You cannot keep transmitting mundane data that remains consistently the same. You should focus on anomalies. Those anomalies become much more meaningful if you only collect them and then examine the surrounding data to understand how they are developing.
Intelligence must be built into every stage of the pipeline. Otherwise, you could end up spending a lot of money without achieving much.
Shrinath, would you like to add something?
Shrinath Acharya: I agree.
Fundamentally, when you’re talking about these kinds of systems being deployed… Let me address all the aspects of your question.
There are multiple regulatory frameworks across the world under which you are not allowed to link specific vehicle data back to an individual.
I’ll give you an example. Even if I don’t collect your name or your VIN number, if I know that you always travel through certain locations, I can pretty much infer where your home is.
You must think much more deeply about what can happen with this kind of data.
That’s why, as Shrikant mentioned earlier, we completely separate VINs and all personally identifiable information. Instead, we use individual vehicle IDs and secure identifiers. That’s how we make sure everything remains separate.

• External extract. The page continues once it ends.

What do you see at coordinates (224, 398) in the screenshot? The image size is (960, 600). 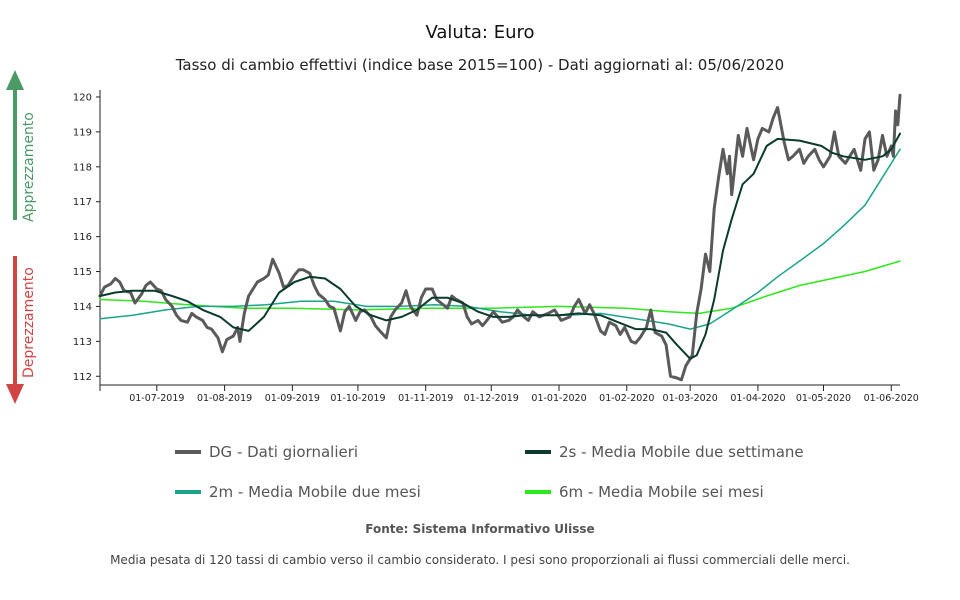 I see `x-tick-label: 01-08-2019` at bounding box center [224, 398].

At the same time, you also must provide a better customer experience. Frankly, customers don’t mind sharing data if it provides value.

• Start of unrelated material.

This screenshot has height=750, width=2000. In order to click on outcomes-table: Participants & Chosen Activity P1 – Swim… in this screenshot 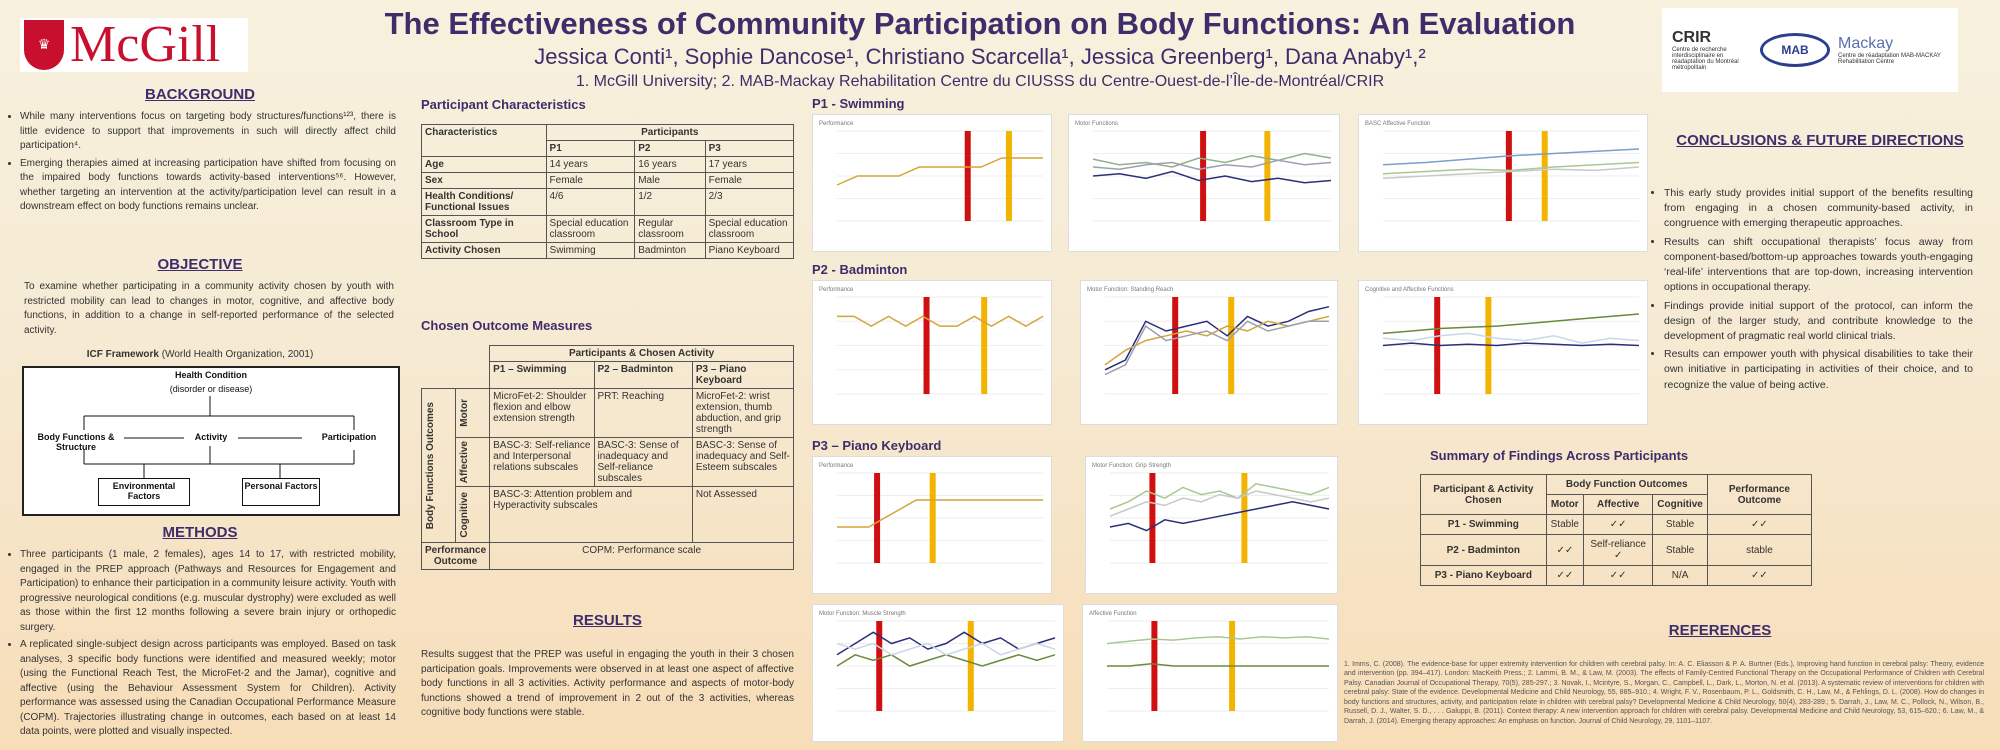, I will do `click(608, 458)`.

For example, if you’re stranded in a dark alley, you’re perfectly happy for someone to know where you are so they can find you. It’s not that people are afraid of sharing information—they’re afraid of sharing it with the wrong people.
So while regulations such as GDPR impose requirements, and many similar regulatory developments are happening globally around security and personal data, we have implemented those principles very thoroughly in our own systems to ensure that everything remains separate.
Another important aspect is data retention. When you look at data privacy frameworks, which we work on with many companies, you don’t have to retain data forever.
Detailed data can be retained for a short period, while summarized data can be retained for a longer period if that’s more useful.
So you have to be sensitive to how you process data rather than simply storing everything forever. Eventually, there may come a time when something gets hacked.
Look at what is happening with quantum computing. At some point, it may become much easier to break today’s cryptographic methods.
We have to be very sensitive to all of these issues, and that’s exactly what we are doing to address the balance between surveillance and diagnostics.